#### [EXCERPTED PASSAGE]
*****
Climate change has been one of the more spoken about topics over the past couple of years. It impacts our everyday lives and habits, and many people are trying to do their bit by changing their routines. A carbon footprint is defined as the total amount of greenhouse gas emissions caused by an individual, event, organisation, place or product, expressed as carbon dioxide equivalent. Due to the amount of news coverage, COP26 and the research that scientists have brought to the surface, more people are taking it seriously by trying to reduce their carbon footprint. This also includes companies and associations within the logistics sector. The transportation vehicles and equipment used contribute to the carbon emissions and our pollution problem. This article looks at what the main causes of carbon emissions and other polluting factors are within the industry, and what businesses are doing to address this.  

Carbon monoxide (CO) and non-methane volatile organic compounds (NMVOCs), sulphur oxides (SOx) and nitrogen oxide (NOx) are just a few of the pollutants that come from transportation in the logistics sector. Heavy fuel oil, or high-sulfur fuel oil (HSFO), tend to come more from the ocean freight industry. They are the leftovers of an oil refiner’s output. Heavy oil contains sulfur, aromatic hydrocarbons (PAH) and heavy metals. These chemicals are incredibly harmful to the environment and are rife in the industry. Logistics and transportation is one of the world’s biggest sources of greenhouse gas emissions which is why people are beginning to recognise the importance of taking action to reduce pollutants.
*****
#### [Part of a data file]
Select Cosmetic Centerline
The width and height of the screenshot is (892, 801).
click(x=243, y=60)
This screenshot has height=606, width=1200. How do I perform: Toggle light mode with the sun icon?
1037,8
*****
#### [TASK INSTRUCTIONS]
A: In the excerpt on logistics and carbon emissions, what is heavy fuel oil described as the leftovers of?
B: Rewrite the paragraph of the logistics excerpt that begins "Carbon monoxide (CO) and non-methane" as a short bulleted list that keeps its main facts.

#### [RESPONSES BY TASK]
A: An oil refiner's output.

B:
- Transportation in the logistics sector produces pollutants such as carbon monoxide (CO), non-methane volatile organic compounds (NMVOCs), sulfur oxides (SOx) and nitrogen oxide (NOx).
- Heavy fuel oil, or high-sulfur fuel oil (HSFO), comes mostly from ocean freight and is the leftover of an oil refiner's output.
- Heavy oil contains sulfur, aromatic hydrocarbons (PAH) and heavy metals, which are very harmful to the environment and widespread in the industry.
- Logistics and transportation is one of the world's biggest sources of greenhouse gas emissions, so people increasingly see the need to act to reduce pollutants.